Not anymore. I’ve slowly grown to embrace the ambiguity of my appearance. The world is becoming more global by the day, and I have met people of so many interesting backgrounds here in college. People who come from multicultural backgrounds, whose identities are complex and unique. People who have travelled and lived in different parts of the world, who aren’t sure what to say when they’re asked, where do you come from? I have learned that there are many ways to look Filipino, and many ways to be proud of it. Some of the ways are my love for Original Pinoy Music, my constant craving for Hello Panda and Pancit Canton, my insistence on bringing my religious pendant with me wherever I go. If people confuse who I am, then I accept it, correct them, and move on. Rather than getting upset, I will show them my heritage, and let them see how proud I am of it. Show, not tell, and not only in your face, but in your actions.

It’s really true, that when you show your love and pride for your culture, it shows. I’ll never forget how one of my Filipino friends here at Syracuse once saw me singing along to an old song from my childhood before she said, “You’re probably one of the most Filipina people I know.”

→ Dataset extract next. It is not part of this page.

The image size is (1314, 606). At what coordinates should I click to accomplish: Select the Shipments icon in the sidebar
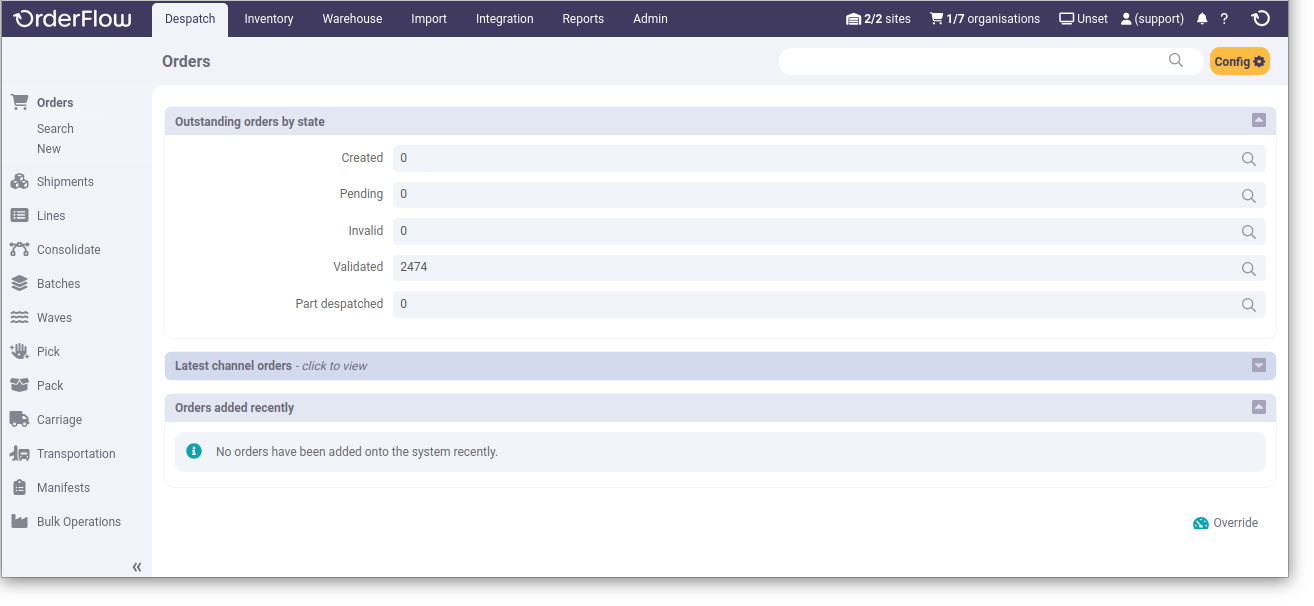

As I continue to battle the difficulty of my identity, the world is becoming a melting pot by the day. Even in just my hair, there are a lot of identities one can find in there. But I identify as completely Filipino, with no other country or nationality I can call mine. One day, I looked into the mirror and realized the girl looking back will carry her Filipino identity in her blood for the rest of her life. I will be carrying this melting pot of stories, of physical features, of dreams, in my skin. And to me, that’s all what really matters in the end.